··· Available data ···
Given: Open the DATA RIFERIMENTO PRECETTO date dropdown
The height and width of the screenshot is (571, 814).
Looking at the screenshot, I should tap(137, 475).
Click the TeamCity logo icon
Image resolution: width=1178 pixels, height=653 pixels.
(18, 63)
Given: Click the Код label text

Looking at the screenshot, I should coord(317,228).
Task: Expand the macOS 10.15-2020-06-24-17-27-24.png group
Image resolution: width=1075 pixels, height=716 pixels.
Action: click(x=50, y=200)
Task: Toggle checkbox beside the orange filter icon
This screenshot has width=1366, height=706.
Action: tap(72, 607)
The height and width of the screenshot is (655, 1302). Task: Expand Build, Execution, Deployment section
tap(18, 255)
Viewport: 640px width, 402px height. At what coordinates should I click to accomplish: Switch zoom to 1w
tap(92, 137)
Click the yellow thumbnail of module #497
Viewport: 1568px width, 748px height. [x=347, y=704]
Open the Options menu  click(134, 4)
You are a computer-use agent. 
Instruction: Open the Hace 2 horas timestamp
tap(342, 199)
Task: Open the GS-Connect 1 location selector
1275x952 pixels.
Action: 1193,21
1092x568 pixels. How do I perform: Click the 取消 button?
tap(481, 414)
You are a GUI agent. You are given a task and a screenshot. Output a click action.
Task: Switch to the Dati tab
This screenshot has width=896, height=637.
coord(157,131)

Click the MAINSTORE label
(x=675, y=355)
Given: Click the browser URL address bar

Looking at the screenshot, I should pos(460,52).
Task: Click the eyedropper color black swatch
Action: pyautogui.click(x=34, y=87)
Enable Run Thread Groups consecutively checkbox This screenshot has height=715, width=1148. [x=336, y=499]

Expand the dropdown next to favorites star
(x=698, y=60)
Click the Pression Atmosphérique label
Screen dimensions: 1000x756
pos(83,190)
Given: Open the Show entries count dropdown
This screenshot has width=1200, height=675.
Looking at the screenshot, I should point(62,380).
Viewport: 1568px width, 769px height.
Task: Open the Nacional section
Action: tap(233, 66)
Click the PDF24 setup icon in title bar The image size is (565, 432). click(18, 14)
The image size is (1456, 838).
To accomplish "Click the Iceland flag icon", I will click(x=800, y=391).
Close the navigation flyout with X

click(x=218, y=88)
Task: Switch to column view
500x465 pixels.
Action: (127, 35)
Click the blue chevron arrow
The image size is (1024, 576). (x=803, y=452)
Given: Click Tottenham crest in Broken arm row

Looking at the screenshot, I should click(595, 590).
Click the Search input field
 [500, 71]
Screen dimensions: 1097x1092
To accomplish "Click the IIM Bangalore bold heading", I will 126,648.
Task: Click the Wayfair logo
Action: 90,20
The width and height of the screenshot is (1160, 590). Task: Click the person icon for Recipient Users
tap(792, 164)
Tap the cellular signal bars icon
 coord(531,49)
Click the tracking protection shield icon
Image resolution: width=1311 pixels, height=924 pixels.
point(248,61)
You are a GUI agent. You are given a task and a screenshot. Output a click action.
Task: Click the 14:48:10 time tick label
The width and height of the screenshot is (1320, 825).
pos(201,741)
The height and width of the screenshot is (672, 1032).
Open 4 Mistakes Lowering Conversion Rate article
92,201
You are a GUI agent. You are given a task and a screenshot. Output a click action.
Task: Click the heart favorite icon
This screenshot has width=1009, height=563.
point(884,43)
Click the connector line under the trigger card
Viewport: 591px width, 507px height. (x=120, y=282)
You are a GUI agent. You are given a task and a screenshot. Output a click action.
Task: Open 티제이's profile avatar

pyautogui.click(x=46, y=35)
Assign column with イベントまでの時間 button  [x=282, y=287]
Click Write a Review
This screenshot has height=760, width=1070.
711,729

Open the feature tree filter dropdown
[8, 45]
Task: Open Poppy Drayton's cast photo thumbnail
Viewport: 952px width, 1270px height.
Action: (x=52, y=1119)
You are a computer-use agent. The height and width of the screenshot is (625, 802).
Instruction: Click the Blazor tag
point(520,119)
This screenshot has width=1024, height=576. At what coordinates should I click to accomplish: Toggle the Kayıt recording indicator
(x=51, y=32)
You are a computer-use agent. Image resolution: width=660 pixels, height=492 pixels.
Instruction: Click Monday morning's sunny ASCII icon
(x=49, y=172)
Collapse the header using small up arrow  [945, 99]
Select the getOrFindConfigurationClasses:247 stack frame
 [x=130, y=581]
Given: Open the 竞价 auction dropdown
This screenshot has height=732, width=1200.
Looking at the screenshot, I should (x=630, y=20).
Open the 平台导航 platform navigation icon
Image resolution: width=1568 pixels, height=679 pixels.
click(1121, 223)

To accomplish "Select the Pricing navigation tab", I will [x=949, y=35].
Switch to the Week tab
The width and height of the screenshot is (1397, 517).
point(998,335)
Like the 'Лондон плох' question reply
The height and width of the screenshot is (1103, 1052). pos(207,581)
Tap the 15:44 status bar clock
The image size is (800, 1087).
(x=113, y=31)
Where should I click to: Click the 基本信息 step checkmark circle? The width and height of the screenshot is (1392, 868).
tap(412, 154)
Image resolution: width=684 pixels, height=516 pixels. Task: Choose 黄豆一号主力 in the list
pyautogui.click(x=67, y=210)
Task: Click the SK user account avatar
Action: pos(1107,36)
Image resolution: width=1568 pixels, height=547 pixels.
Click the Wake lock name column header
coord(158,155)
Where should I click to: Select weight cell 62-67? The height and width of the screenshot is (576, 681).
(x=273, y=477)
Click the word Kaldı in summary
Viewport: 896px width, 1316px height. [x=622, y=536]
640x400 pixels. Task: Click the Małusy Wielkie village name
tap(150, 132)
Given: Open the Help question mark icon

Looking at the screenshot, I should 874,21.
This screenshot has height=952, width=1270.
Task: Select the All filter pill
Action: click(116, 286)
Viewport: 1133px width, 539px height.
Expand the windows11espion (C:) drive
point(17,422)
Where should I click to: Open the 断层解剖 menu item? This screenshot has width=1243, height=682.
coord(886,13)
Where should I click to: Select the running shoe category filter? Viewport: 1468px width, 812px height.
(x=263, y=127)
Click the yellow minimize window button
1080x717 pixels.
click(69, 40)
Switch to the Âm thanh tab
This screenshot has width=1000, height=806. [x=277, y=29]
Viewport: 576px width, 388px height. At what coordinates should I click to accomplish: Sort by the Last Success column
···
Search the data for "checkbox". Copy each line that has it.

Task: Toggle checkbox beside the orange filter icon
Enable Run Thread Groups consecutively checkbox This screenshot has height=715, width=1148. [x=336, y=499]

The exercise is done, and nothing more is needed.